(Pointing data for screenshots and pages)

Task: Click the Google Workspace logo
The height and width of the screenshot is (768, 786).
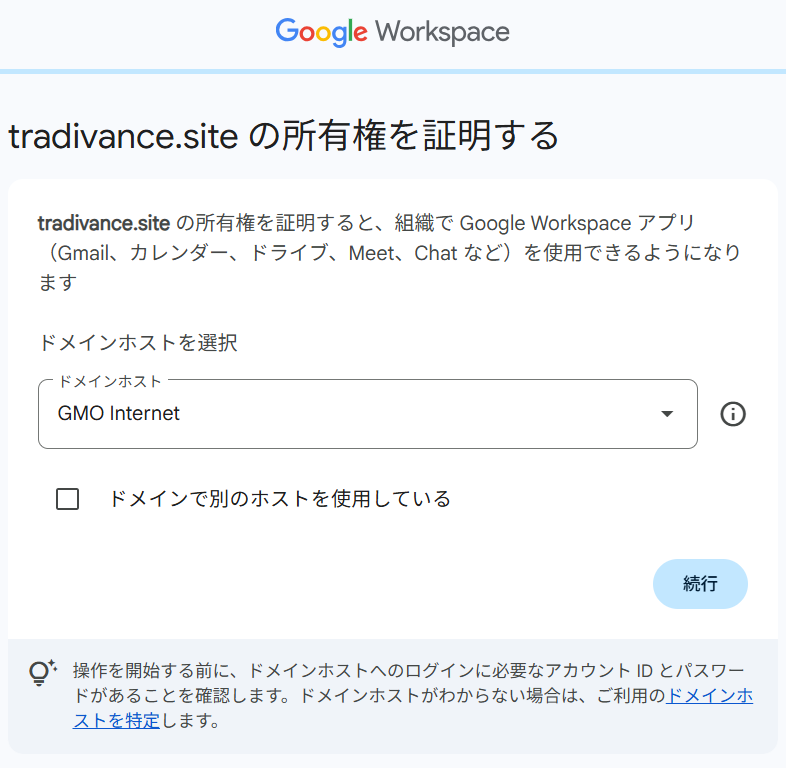Action: point(392,32)
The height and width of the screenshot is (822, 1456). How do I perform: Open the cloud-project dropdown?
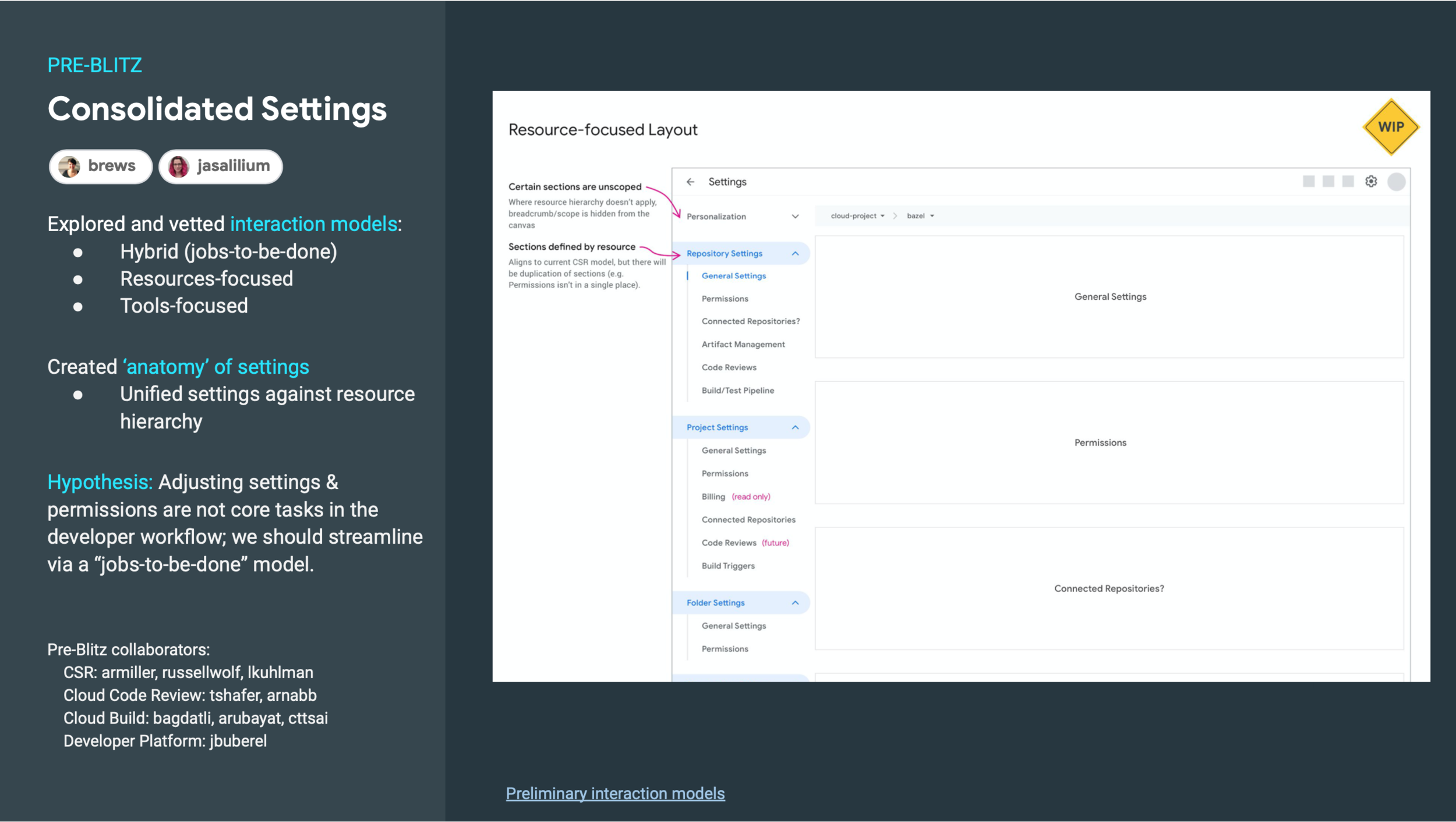pyautogui.click(x=856, y=215)
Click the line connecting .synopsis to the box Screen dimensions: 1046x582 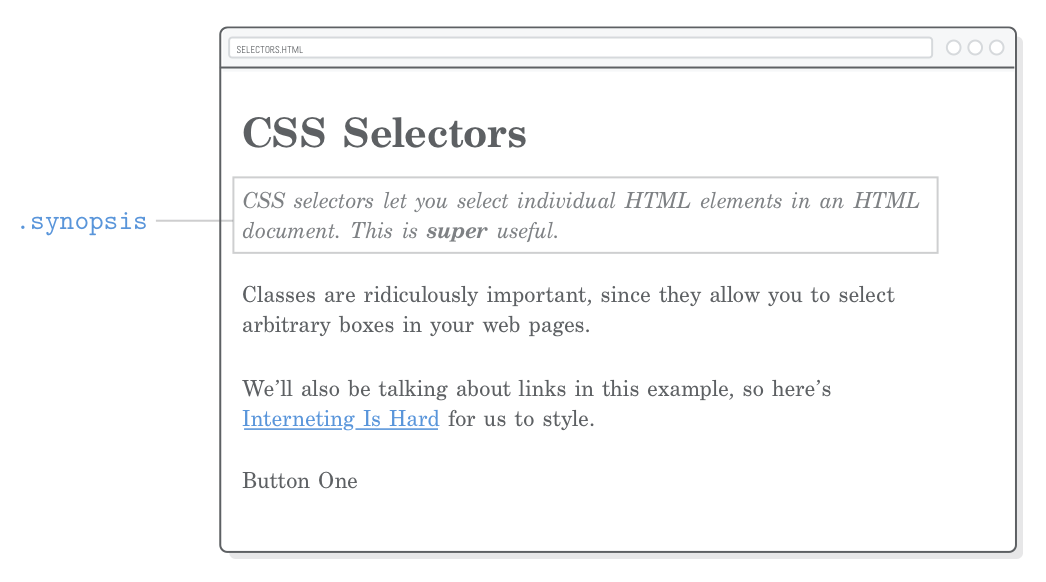[x=194, y=221]
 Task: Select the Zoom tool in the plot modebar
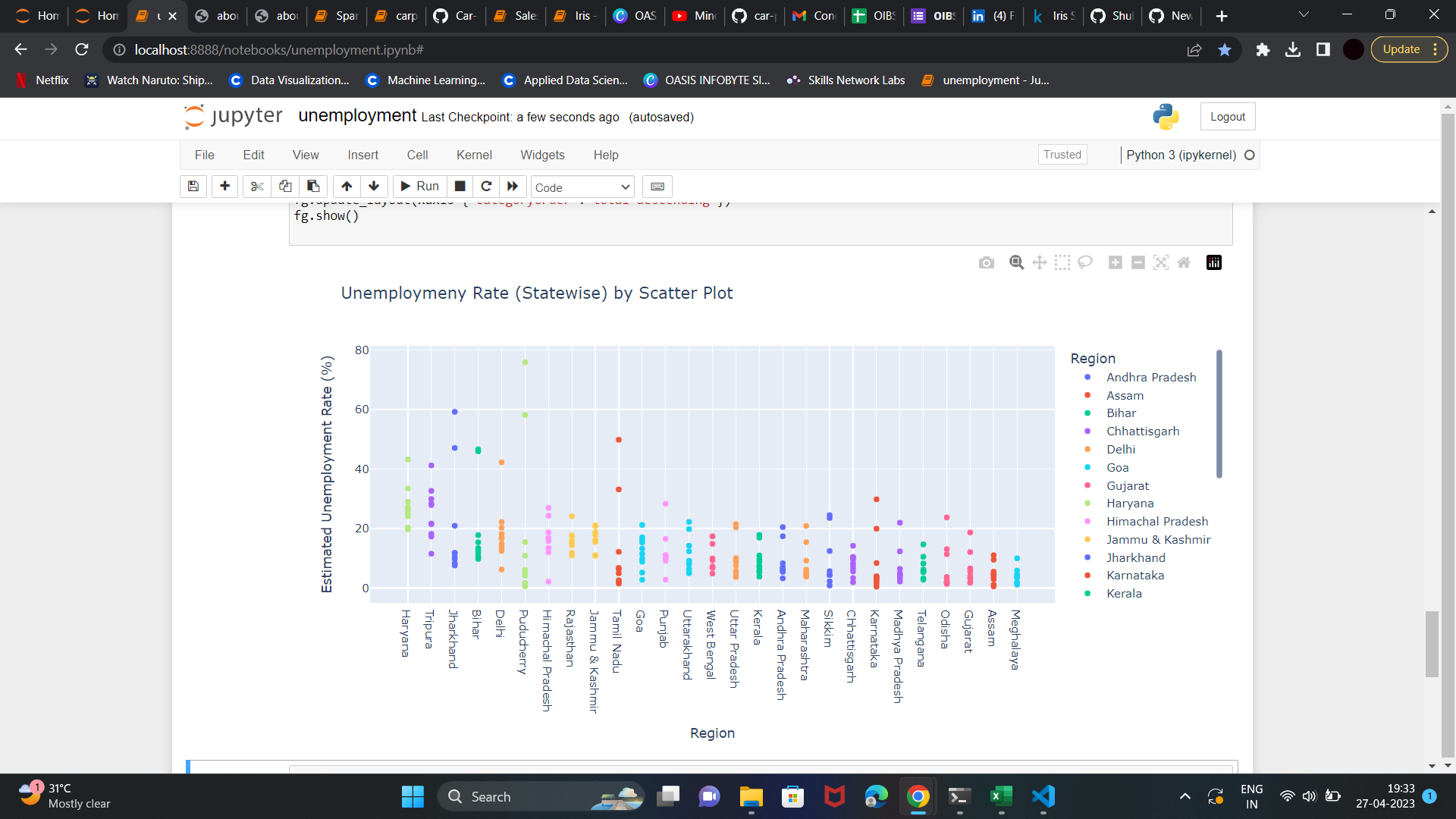click(1016, 262)
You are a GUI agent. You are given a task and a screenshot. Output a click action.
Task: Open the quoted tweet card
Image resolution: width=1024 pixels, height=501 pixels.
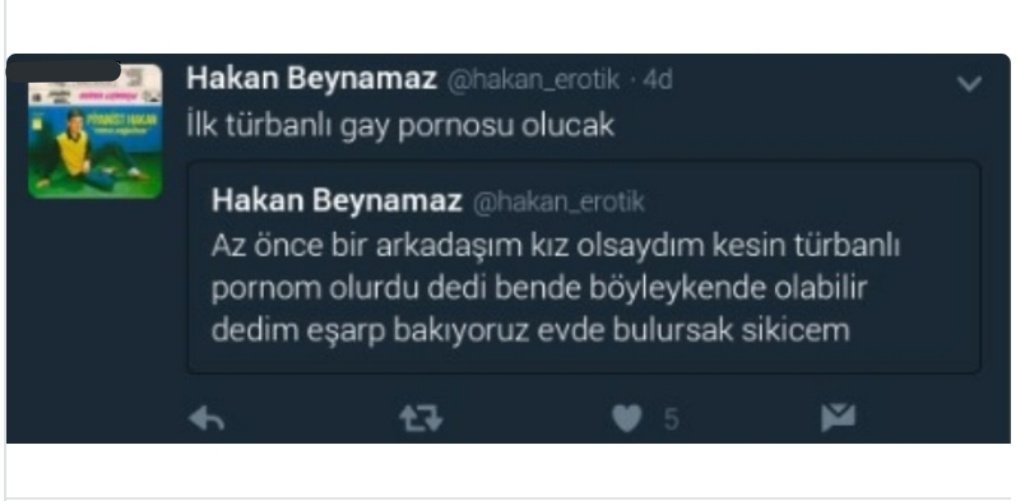(x=584, y=267)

◆ **TASK DETAILS**:
Arrange everything from the line containing "You are a GUI" down through the end of the data as a JSON list of strings, one string per line, with blank lines left out. Omit the pictures.

◆ **THE OUTPUT**:
[
  "You are a GUI agent. You are given a task and a screenshot. Output a click action.",
  "Task: Open the quoted tweet card",
  "Image resolution: width=1024 pixels, height=501 pixels.",
  "(x=584, y=267)"
]